Bathory was married at age 15. By all accounts, both her and her husband, Ferenc, were both well educated and wise about money and the military. In fact, Bathory handled most of the day to day affairs of running their castle and the surrounding lands while her husband led Hungarian forces in their war with the Turks. But at age 48, Ferenc contracted a fatal disease.
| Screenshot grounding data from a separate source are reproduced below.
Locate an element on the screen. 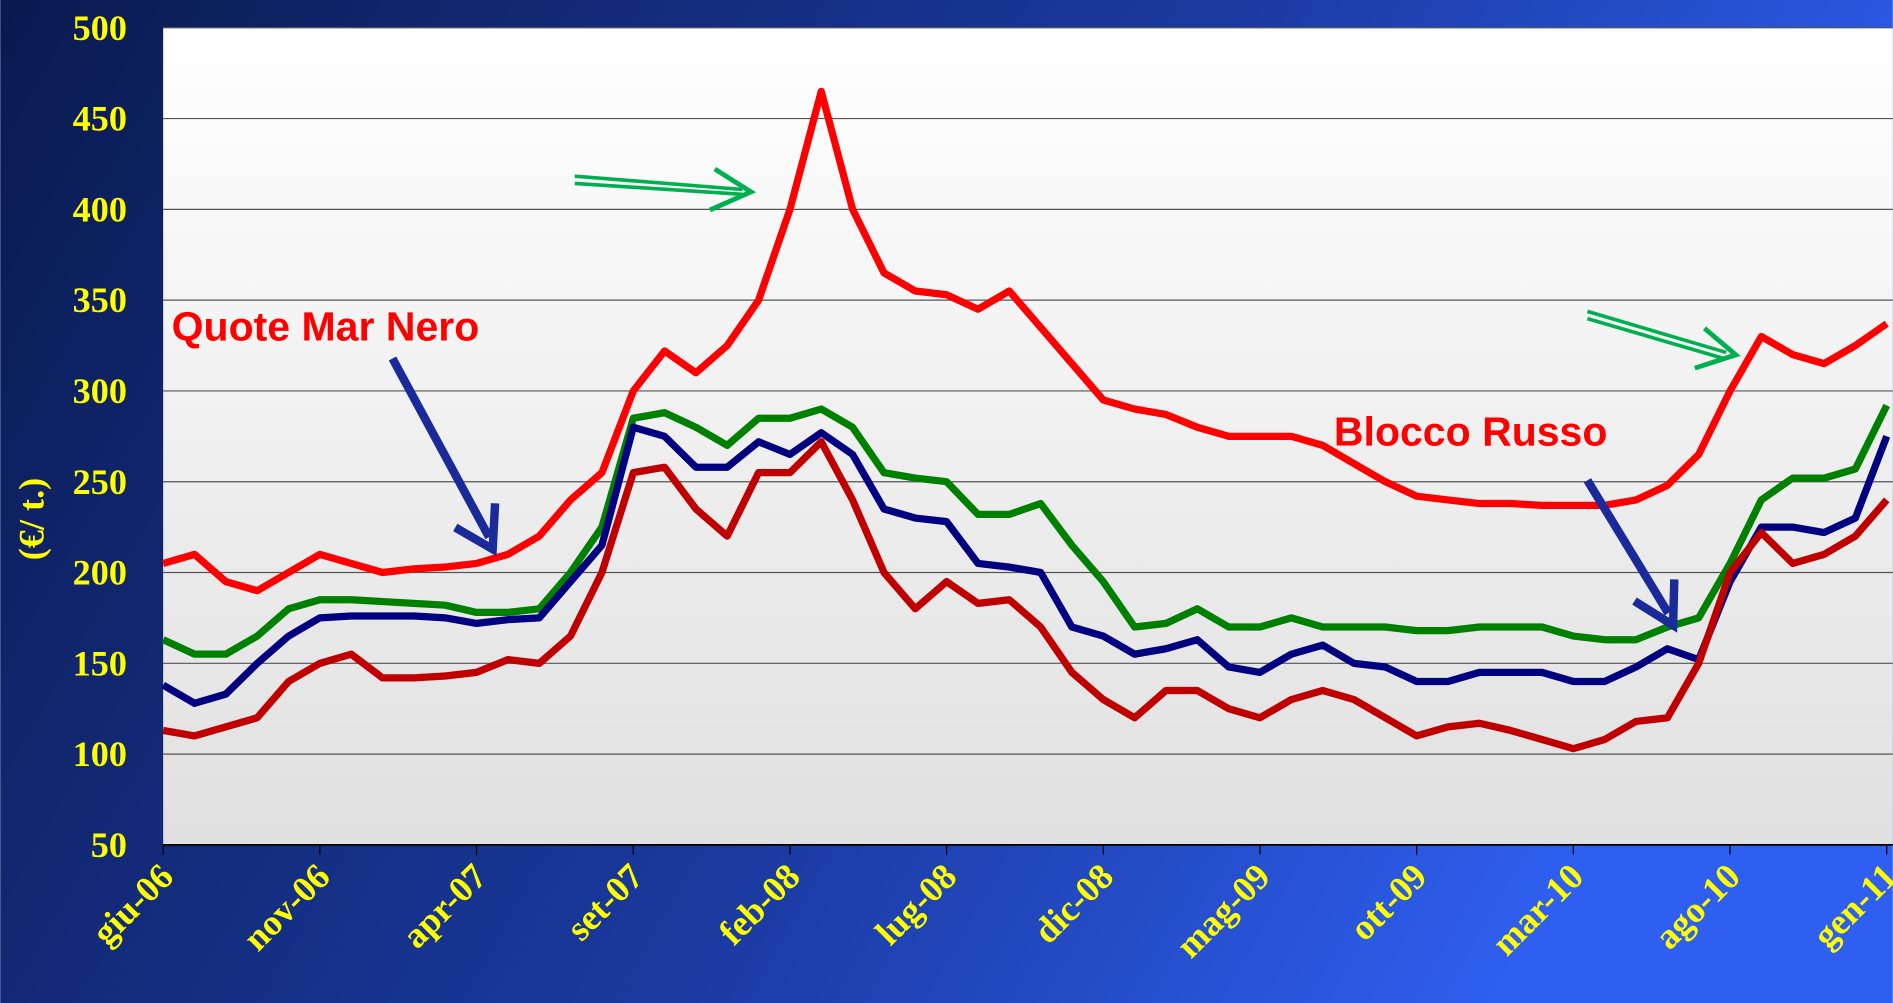  y-tick-label: 350 is located at coordinates (100, 300).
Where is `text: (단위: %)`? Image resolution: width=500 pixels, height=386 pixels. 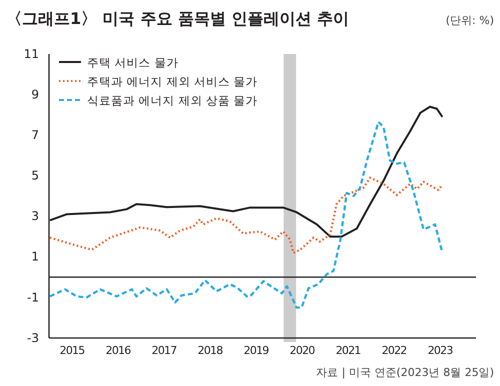 text: (단위: %) is located at coordinates (470, 20).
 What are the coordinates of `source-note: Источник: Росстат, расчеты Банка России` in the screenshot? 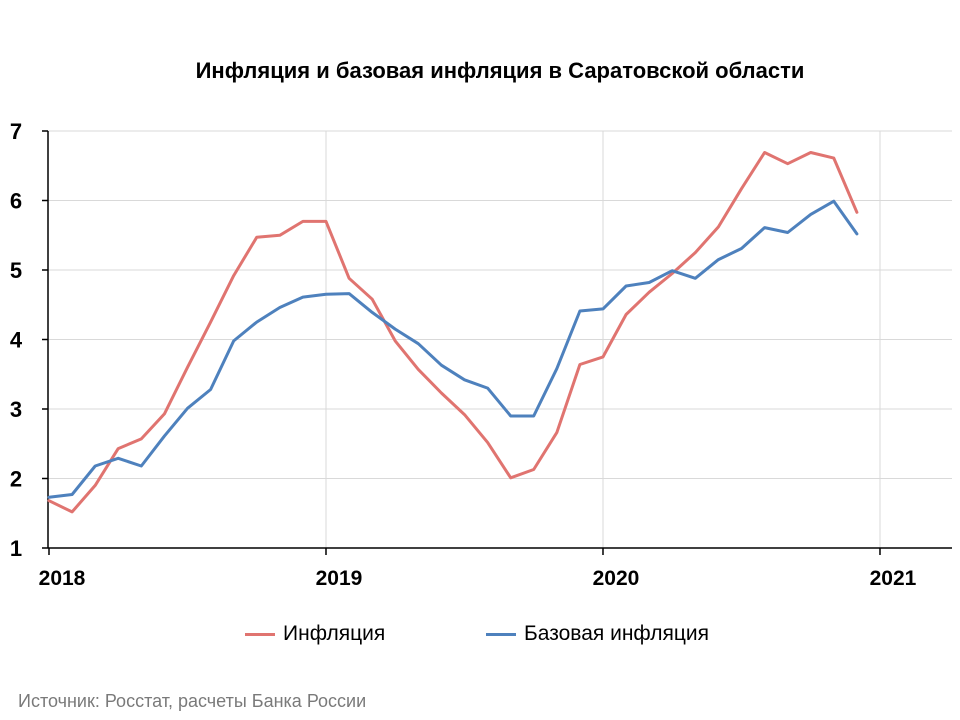 It's located at (192, 701).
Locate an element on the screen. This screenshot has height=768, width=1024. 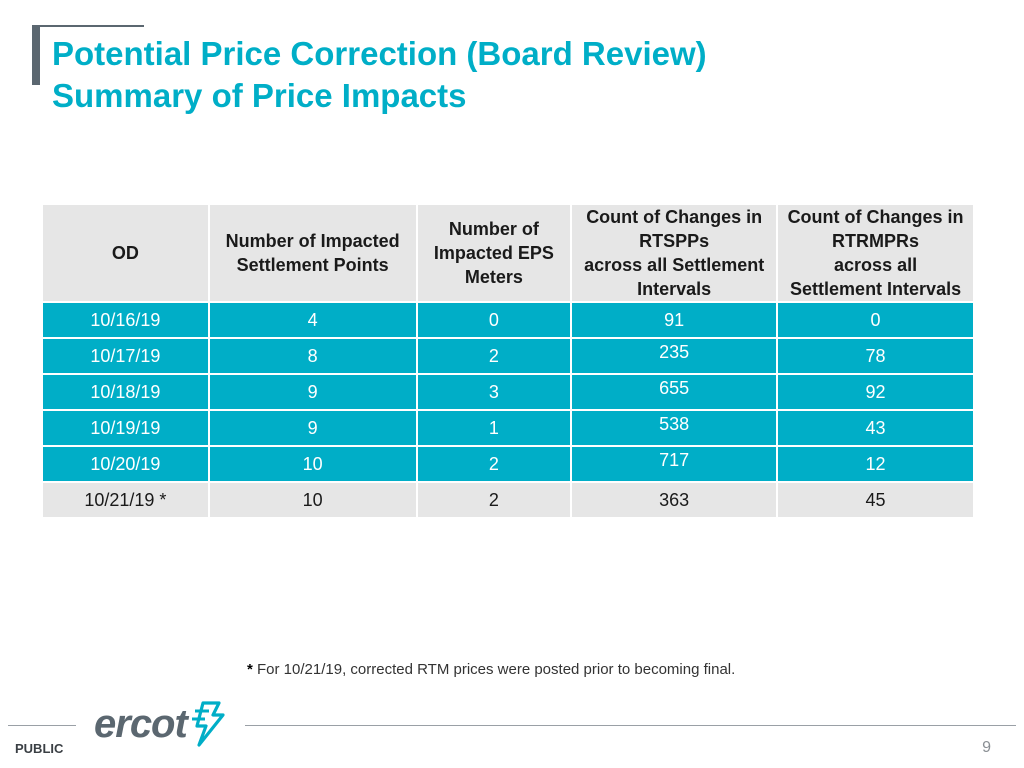
cell-rtspp-changes: 235 is located at coordinates (675, 356).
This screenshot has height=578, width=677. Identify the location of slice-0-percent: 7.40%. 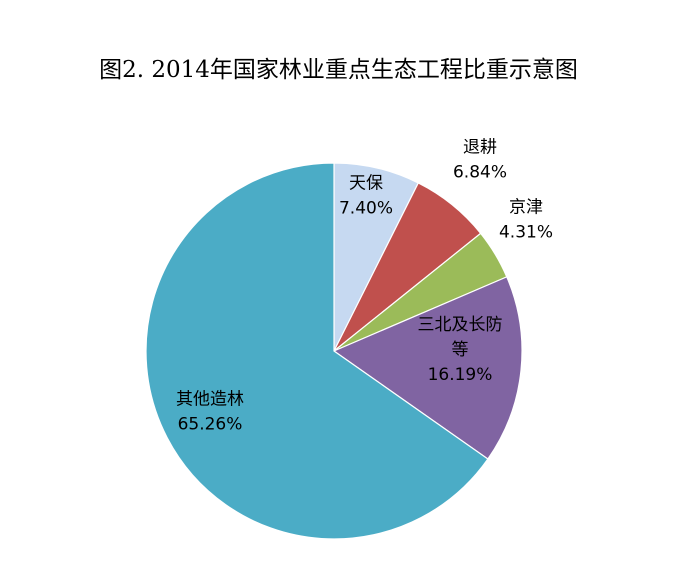
(366, 209).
That’s when the story of Bathory’s murders began to surface. A Lutheran minister gave accounts of her alleged slaughter of hundreds of young girls. The Holy Roman Emperor himself demanded an investigation. But the man who headed it, György Thurzó, was in charge of the holdings of Bathory and her husband. Many commoners and aristocrats gave testimony accusing Bathory of the bloody killings. However, there are some questions about the authenticity of these accounts. Reportedly, many servant girls testified they saw a ledger where Bathory kept track of the number of girls she killed. But most of these servants were illiterate, and the ledger itself was never presented at the trial. Another witness was also tortured to obtain her testimony. It was also known that many local aristocrats were mad over how much independence Bathory had been given in running the region.
Four of Bathory’s servants were put to death for their part in the alleged killings. Bathory was put under house arrest, and died four years later. She never admitted to the great slaughter, but the mystery remains whether she actually committed these crimes, or if she was an innocent victim framed by powerful people.